Day 2 - 17.02.2009 - session 5 w/ Damian Williams

That was our first session on discourse.

What makes a text cohesive?

1. Verb Form;
Form of the verb in one sentence can impose limits on verb forms in subsequent sentences. One of the examples that Damian gave us is that people use the present tense when narrating stories (the historic present) in order to make the history more immediate.

2. Parallelism;
form of one sentence or clause repeats the form of another. Some of the examples that were mentioned in class:
- She came, she saw, she conquered.
- Part human, part horse, part elephant, the horselephantman can't socialise! (hehehe)

3. Pronominal Reference;
- Anaphoric reference (sth already mentioned) - There was a pineapple on the table, so I ate it.
- Cataphoric reference (refer fw in the text) - Nobody seemed to know where they came from, but they were in the forest: Kanga and Baby Roo.
- Exophoric/xenophoric reference (use of rhetorical Qs - reader in the text) - Peter, Paul and Mary decided not to follow the unicorn. What would you have done?
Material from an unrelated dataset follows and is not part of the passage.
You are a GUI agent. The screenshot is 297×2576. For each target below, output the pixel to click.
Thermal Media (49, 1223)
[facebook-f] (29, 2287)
4. Repetition and Lexical chains;
The use of different words to refer to the same thing - similar words, synonyms / antonyms, hipernyms (furnitute - table, chair etc.), hiponyms (pigs, hens - animals), and merrynyms (He could not see me there but when I heard his footsteps I knew it was over...)

5. Substitution;
People do not answer with full sentences in real life. Should our Ss do it?
- Do you like pineapples? Yes, I do. Yes, I think so.

6. Ellipsis;
When we drop parts of the sentence.
What are you doing? Eating a pineaaple.

7. Conjunctions;
There are different types of conjunctions:
- Additive: they add information. Duh! (and, plus, moreover, furthermore etc.)
- Adversive: express contrast. (however, but, on the other hand, nevertheless etc.)
- Causal: express reason. (because, so, therefore, due to, consequently etc.)
- Temporal: time. (formerly, later, next, then, in the end etc.)
- Ellaborative / exemplitive: elaborate or exemplify. (for instance, thus, in other words, in fact etc.)
- Discoursal: to change topic. (by the way, well, anyway, moving on, whatever etc.)

On the 2nd part of the session he gave us a handout with a text and we would have to find examples of the formal links above.